Overview
Skills
Job Details
Role: Cloud Data Engineer
Location: 5 days onsite at McLean VA
Duration: 6+ Months Contract
Job Description:
In this project raw data about Loans and Public Finances is collected from various sources and stored on Amazon S3 in Raw format. Multiple ETL process are used to ingest data from S3 location to target Snowflake.
PySpark, Talend, IICS, Python and Shell Scripts are used to perform ETL operations on data in the database and stored in Snowflake warehouse for consumers. BMC control-M tool is used for orchestration of ETL jobs involved in data migration pipeline. Jenkins Pipeline and bitbucket are used to store and promote code to higher environments.
Modernized Data Ingestion: Actively contributed to migrating legacy flat file ingestion processes to the Informatica Intelligent Cloud Services (IICS) framework.
Pioneered API Integration: First to design, develop, and implement an IICS data ingestion pipeline utilizing external API calls.
Control-M Orchestrations: Designed and developed Control-M orchestration workflows for multiple use cases, including IICS, BYOL, File Watcher, Stored Procedures on Snowflake, Talend, and OS commands/scripts.
Snowflake Integration: Developed Snowflake SQL stored procedures to generate and load data for DMC into Splunk dashboards.
Performance Optimization: Enhanced performance of data ingestion by optimizing stored procedures, achieving a 50% improvement.
IICS and Snowflake Integration: Built multiple IICS workflows to execute stored procedures within Snowflake environments.
Problem Solving and Innovation: Identified and implemented workarounds to overcome platform limitations in Control-M and IICS.
Involved in testing using automated framework
Experienced in managing manual deployment activities, including operating change tickets in ServiceNow, coordinating with deployment teams, and maintaining code baselines. Proficient in ensuring seamless deployment processes and artifact management to support development and production environments.
Performed load and retrieved unstructured data.
Experienced in working with Amazon Web Services (AWS) EC2 for computing and S3 as storage mechanism, step-functions for monitoring.

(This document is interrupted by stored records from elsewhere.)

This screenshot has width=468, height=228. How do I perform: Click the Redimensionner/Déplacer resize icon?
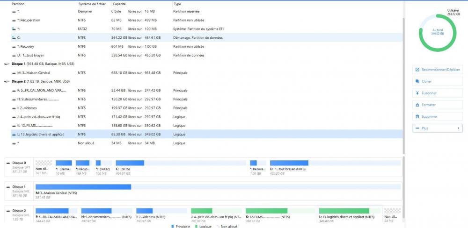coord(417,70)
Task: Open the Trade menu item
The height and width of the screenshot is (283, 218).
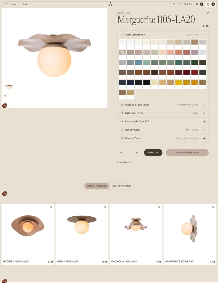Action: pyautogui.click(x=25, y=4)
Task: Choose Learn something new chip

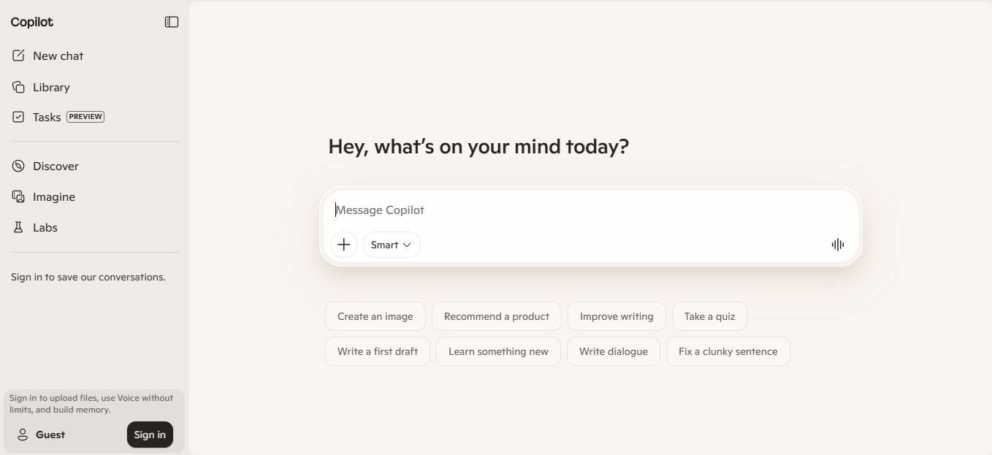Action: 498,351
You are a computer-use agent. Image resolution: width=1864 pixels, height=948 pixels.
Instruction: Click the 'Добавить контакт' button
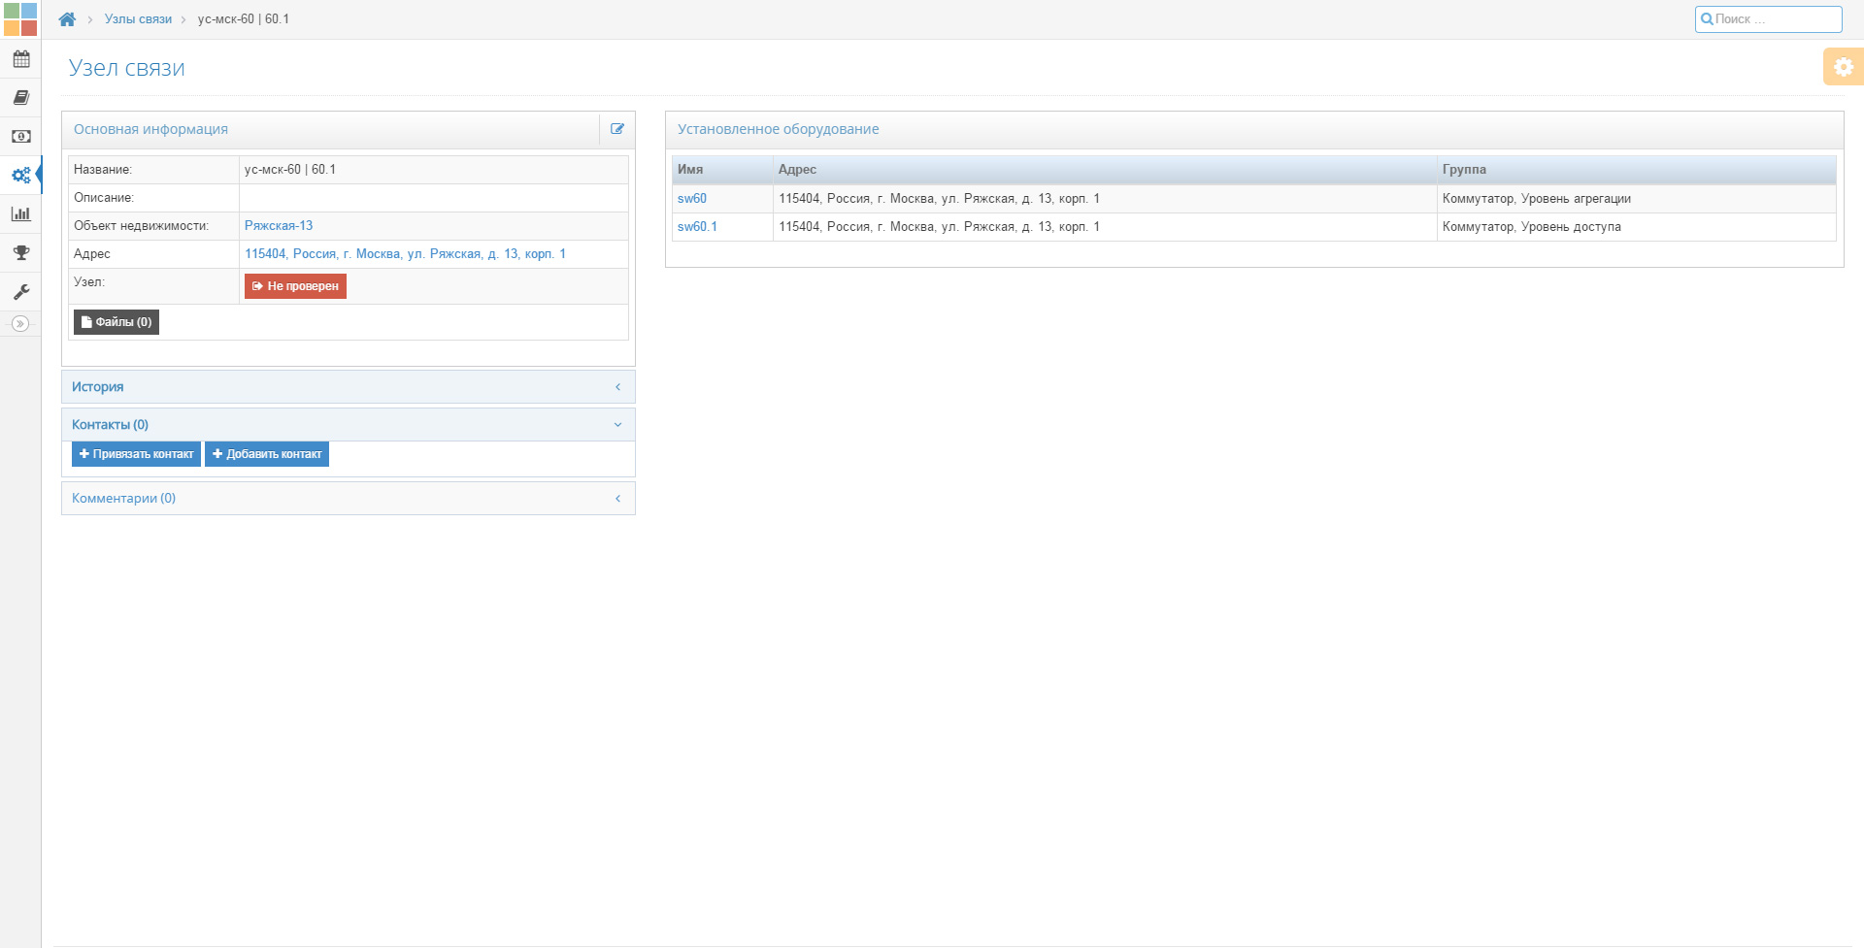coord(267,454)
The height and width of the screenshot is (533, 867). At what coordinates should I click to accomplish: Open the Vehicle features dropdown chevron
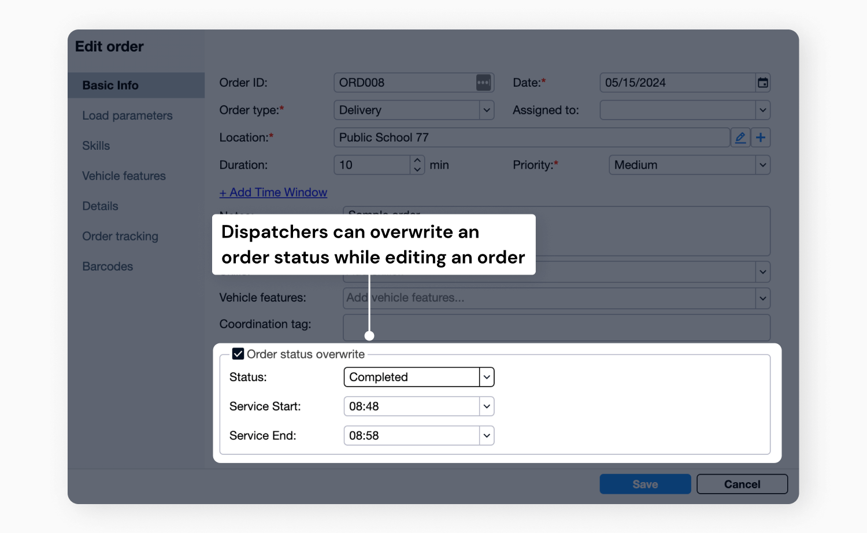tap(762, 298)
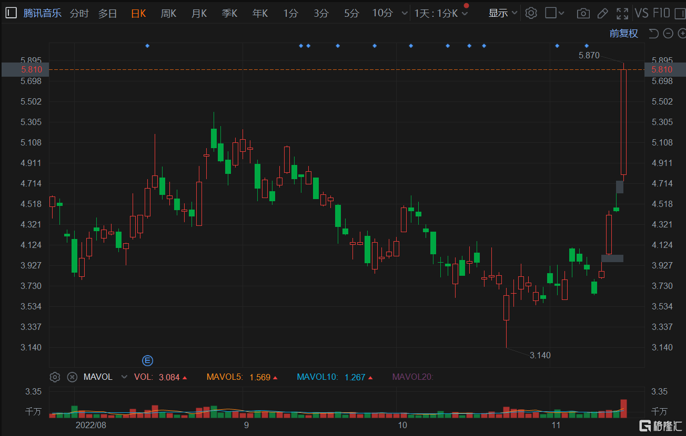
Task: Remove the MAVOL indicator panel
Action: tap(73, 377)
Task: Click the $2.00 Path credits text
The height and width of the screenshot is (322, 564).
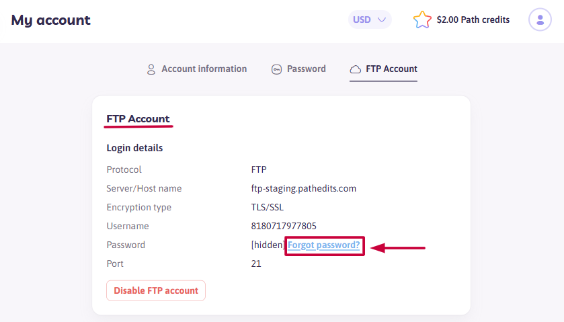Action: click(x=473, y=19)
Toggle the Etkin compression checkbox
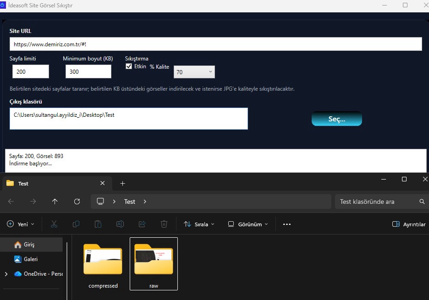This screenshot has height=300, width=429. pyautogui.click(x=129, y=66)
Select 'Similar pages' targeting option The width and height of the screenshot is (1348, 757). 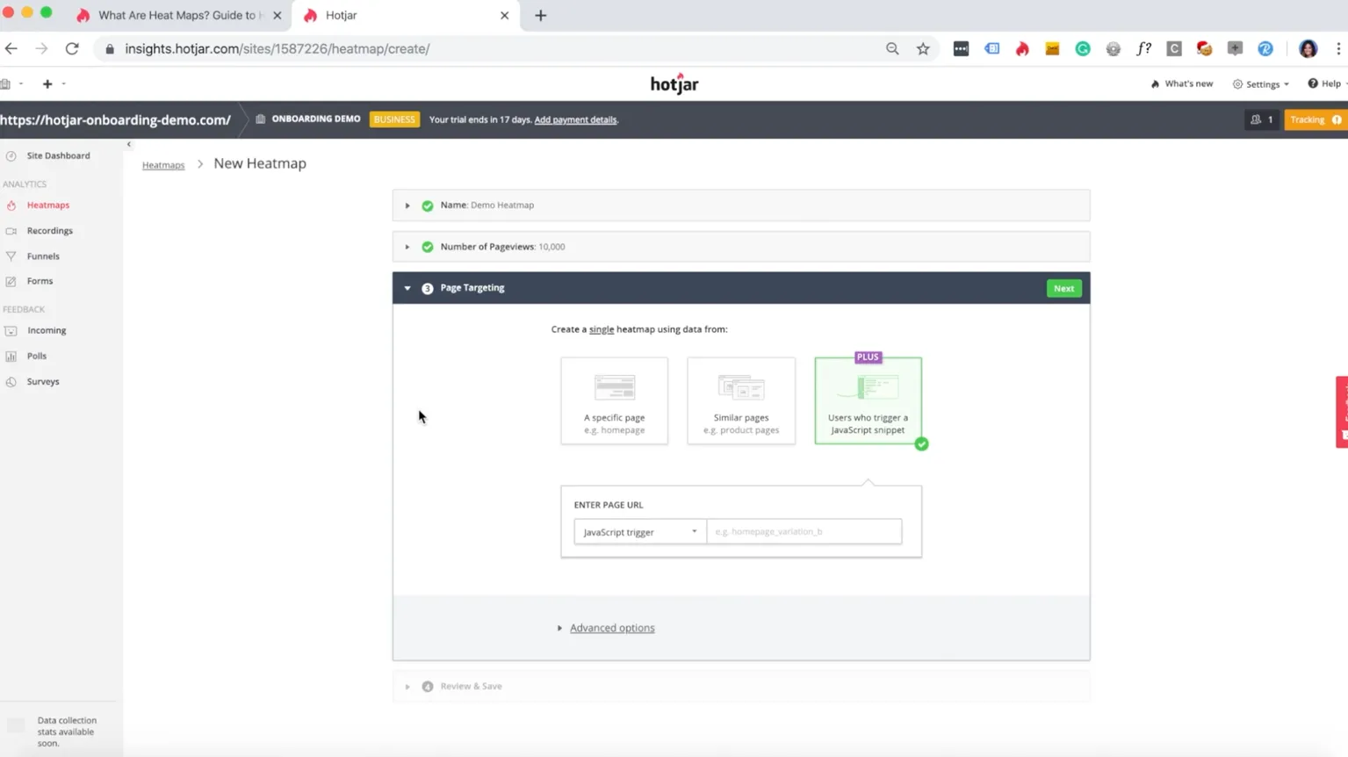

Developed AutoSys jobs for running ingestion shell scripts.
Experience in Object-Oriented Design, Analysis, Development, Testing and Maintenance.
Responsible for managing and reviewing Hadoop log files.
Followed agile methodology, interacted directly with the client provided & receive feedback on the features, suggest/implement optimal solutions, and tailor application to customer needs.
Optimized data pipeline performance by 30% through updating efficient Python modules, enhancing data ingestion into Snowflake.
Collaborated with cross-functional teams to design and develop ETL workflows using Talend and PySpark, ensuring accurate data transformation and storage in Snowflake.
Designed and executed BMC Control-M jobs to automate and monitor ETL processes, ensuring high reliability and efficiency in data migration pipelines.
Pioneered the integration of Jenkins Pipeline for automated code deployment, reducing manual intervention by 50%.
Actively involved in troubleshooting and resolving production issues to ensure system stability.